The last hundred years have seen a great degree of standardization of units, and the expression of units of measurement in standardized, instrument-agnostic, objective terms.
So I wonder why this has not happened in the case of the indentation hardness of solid matter.
It seems that the measurement of indentation hardness is fragmented into one scale per instrument, with one or more instruments being customarily used for each material, and it seems like the scales are mostly semi-qualitative and probably non-linear -- and they make it difficult to compare dissimilar materials.

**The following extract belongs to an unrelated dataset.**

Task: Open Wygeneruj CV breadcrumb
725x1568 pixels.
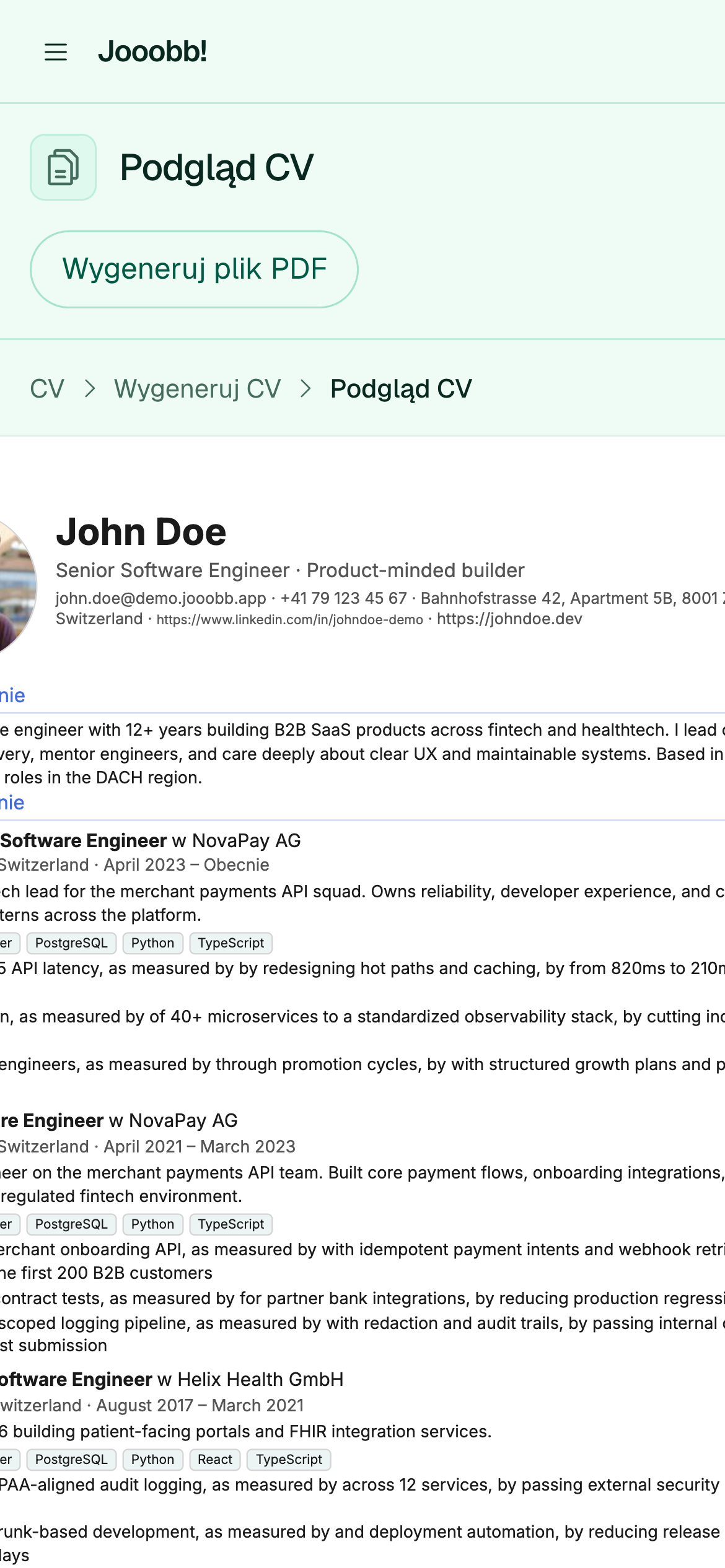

Off the top of my head, I can name:
- Rockwell B: Used for soft steel, mostly.
- Rockwell C: Used for hardened steel and similar materials
- Brinell: One of the more quantitative-seeming scales, but uses an instrument that has some downsides. Used mostly for nonferrous metals and soft steel.
- Shore 00 and A durometers: Used for elastomers and soft gelatinous materials
- Shore D durometer: Used for "hard" plastic
- Knoop: Uses a weird-shaped indentor, usable for metals but mostly used for ceramics and other brittle stuff.
- Vickers: uses a pyramid-shaped indentor but not the same one as Knoop, apparently generates quasi-SI hardness measurements but isn't that widely used.
- Mohs Scale: Incredibly nonlinear empirical scale based on what materials can indent each other
Is it just because of the "There are now 15 competing standards" issue? Or is there a definitional problem in the concept of "indentation hardness" that makes it hard to reduce to a single value?